Kalender media sosial penting dibuat dalam bentuk list dalam aplikasi Microsoft Excel, agar kegiatan postingan juga teratur dan tim PR sudah bisa menyiapkan konten satu minggu sebelum konten tersebut di posting. Untuk postingan, tentu perlu ada persetujuan dari pimpinan oleh karenanya PR juga mengajukan konten setidaknya tiga atau empat hari sebelum konten di posting.

Kenapa penting persetujuan dari pimipinan? Karena berhubungan dengan nama baik perusahaan. Ketika ada kesalahan dalam memberikan informasi dan merugikan pihak lain. Pimpinan bersama PR bisa bertanggungjawab terhadap kinerja mereka.

Keuntungan PR juga bisa dilindungi, karena konten yang sudah disetujui pimpinan ditunjukkan dengan bukti saat pengajuan konten.

Pengaturan Waktu

Digital Sistem media sosial dalam kegiatan PR juga mengatur waktu kapan saja mereka akan memposting konten-konten yang ingin dibuatkan.

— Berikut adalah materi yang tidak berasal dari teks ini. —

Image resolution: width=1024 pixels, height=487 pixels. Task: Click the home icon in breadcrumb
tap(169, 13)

Kebiasaan ini tergantung perusahaan atau PR menentukan waktunya, namun pada umumnya PR akan memposting saat-saat waktu  tayang utama (prime time).

Meski konten yang disediakan sudah bagu, namun tidak memperhatikan prime time akan berpengaruh kepada insight atau interkasi yang dilakukan oleh pelanggan melihat akun dengan like, komentar, tweet dan beragam cara agar konten yang ditampilkan menyangkut kepada steakholder.

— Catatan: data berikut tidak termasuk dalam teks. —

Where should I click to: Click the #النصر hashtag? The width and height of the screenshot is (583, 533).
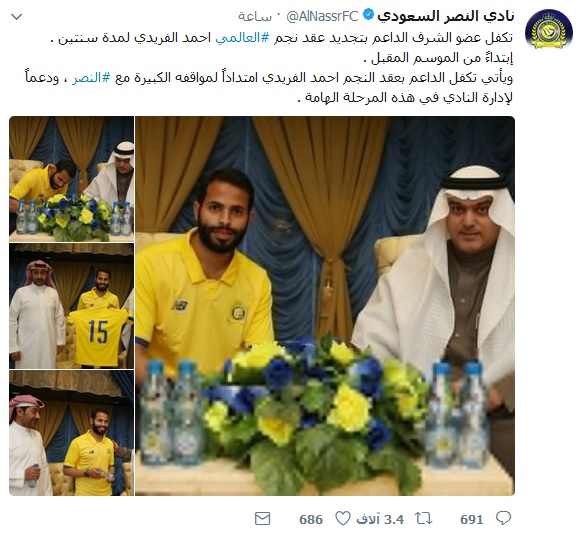tap(92, 78)
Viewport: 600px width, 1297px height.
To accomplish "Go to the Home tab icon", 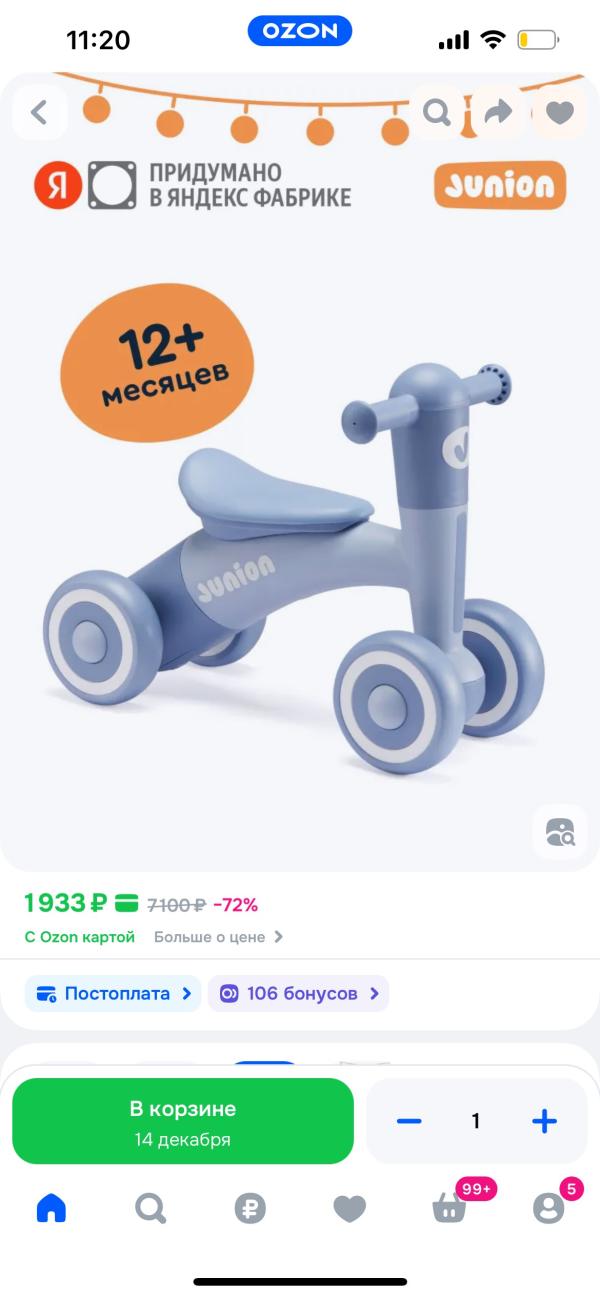I will [x=51, y=1209].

Prime time untuk akun-akun media sosial di Indonesia, berikut waktu-waktu prime time.

Pukul 02.00 Pagi dan pukul 17.00, Pada hasil analisis ini mengatakan bahwa, pukul 02.00 dini hari menjadi waktu yang tepat karena, terdapat beberapa orang yang memilih untuk tidur larut malam. Nah, di sini mereka akan membuka Instagram terlebih dahulu sebelum benar-benar tidur. Terlebih lagi, di jam tersebut tidak terlalu banyak postingan yang muncul. Sehingga, orang akan lebih cenderung melihat konten milik perusahaan saja (Sari, 2019).

Tapi jam demikian tidak pada waktu jam kerja, tim PR lebih baik menyusun sesuai dengan jam kerja dengan mengatur waktu postingan agar bersamaa dengan jam kerja kantor. Prime time jam kantor adalah jam 09.00 pagi, jam 11.00 siang dan jam 17.00 sore.

Itu jika menerbikan konten instagram konsisten tiga kali sehari, kegiatan menerbitkan ini setidaknya bisa dua kali dalam sehari. Apabila dua kali sehari, postingan yang akan dihasilkan adalah sebanyak 60 konten, sedangkan jika postingnya tiga kali sehari akan menghasilkan 90 konten dalam waktu satu bulan.

Ini kembali lagi tergantung ke masing-masing perusahaan membutuhkan perbitan informasi dalam satu hari, minggu, bulan.

Penggunaan Hastag #

Dalam melakukan manajeman media sosial, PR juga harus menentukan konsistensi penggunaan hastag yang harus digunakan agar juga ikut muncul di postingan-postingan orang yang mengikuti hastag tersebut. Khusus di instagram, twitter dan facebook harus sudah mengerti menggunakan hastag yang bersinggungan dengan konten. Misalnya, sebuah perusahaan igin menerbitkan konten event perusahaan. Mereka bisa menggunakan hatga #event #perusahaan #namaperusahaan menyertakan dalam konten yang ingin dikirim.

Interaksi Digital

Interaksi dasar dari media sosial adalah terbentuknya jaringan antarpengguna. Jaringan ini tidak sekedar memperluas hubungan pertemanan atau pengikut di internet semata, tetapi juga dibangun interkasi antarpengguna tersebut (Nasrullah, 2017).

Satu konten yang sudah disebarluaskan di media sosial perusahaan, akan ditanggapi oleh netizen dengan beragam perspektif sesuai dengan tingkat pengetahuan mereka.

Digital sistem PR menggunakan media sosial juga berkaitan dengan interaksi publik dengan perusahaan, PR melakukan interksi digital dengan publik atau sesama perusahaan. Perusahaan yang baik dalam mengelola informasi, akan memerhatikan interkasi mereka dengan seluru steakholder. Baik itu interkasi terkait pertanyaan, testimoni, protes, masukan dan saran untuk terciptanya perusahaan lebih baik.

Revolusi kegiatan PR ini menjadi tantangan tersendiri saat terjadinya krisis dan citra yang kurang baik dalam penggunaan media sosial, kecermatan PR juga dituntut saat menjalankan media sosial sebagai salah satu media center perusahaan.

Daftar Pustaka

Nasrullah, R. (2017). Media Sosial. Bandung: Simbiosa Rekatama Media.